Glenn Wool: Wool's Gold II (The Iron Pirate)
- Jay Richardson
- 18 February 2019
This article is from 2019
A greatest hits package that evokes shock and awe
A significant element of Glenn Wool's appeal has always been his roguish traveller's tales. So if this is to be his final UK show before the new father relocates back to Canada, we can optimistically presume he'll return before too long. He's already taking an impish view of being an older dad with a younger partner, hilariously rewriting history to suit his own nefarious ends.
A pitfall of delivering a career greatest hits show though, is that the chronology and relationships become a little haphazard: an ex-wife here, a fiancée there, hypothetical abused children, now expecting a kid. It scarcely matters, as Wool delights in tweaking audience expectations and subverting conventional thought. His rapidly shifting personal circumstances are simply a further garden path for him to lead you up.

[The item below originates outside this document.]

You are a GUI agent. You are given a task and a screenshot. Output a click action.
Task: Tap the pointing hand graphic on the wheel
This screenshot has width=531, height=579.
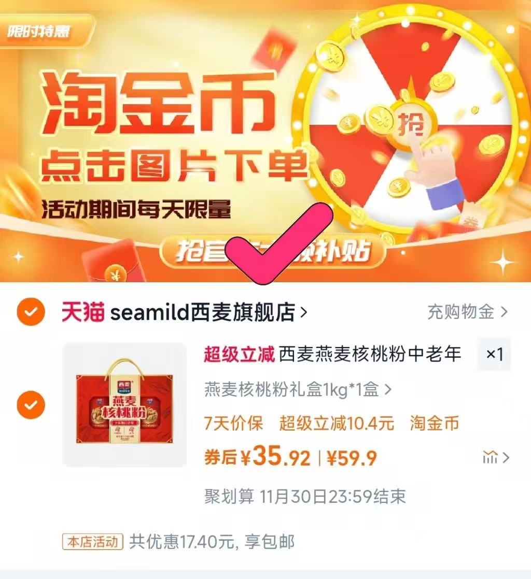tap(436, 173)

Besides, some of his recurring themes, such as the over-sensitive taking offence from comedy, never really change. Rather than going for the easy target of snowflake millennials, he sets his sights on ostensibly unshockable heavy metal fans, and even himself for his entitled prudishness in Japan. That's not to say he doesn't take risks: his subject matter includes paedophilia, rape, bestiality, the Holocaust and nuclear genocide. But the higher the stakes, the greater the release of laughter. Wool manages to have his cake and eat it by playfully evoking the most shocking phenomenon, then intelligently arguing for it to be acknowledged as relatable human weakness, his satiric intent and often brutal logic just about matching his mischievousness.
There are few comics who pay quite so much attention to their delivery too, with the Canadian flitting between intimate friendliness, raised eyebrow incredulity and dramatic grandstanding. Emphasising, rather than artificially bolstering his writing, it reinforces the impression that these are classic routines, worth dusting off once again when so many of his contemporaries' bits just wouldn't deserve a reprise.
Glenn Wool: Wool's Gold II (The Iron Pirate) is on tour until Sunday 28 April. Seen at The Stand, Glasgow.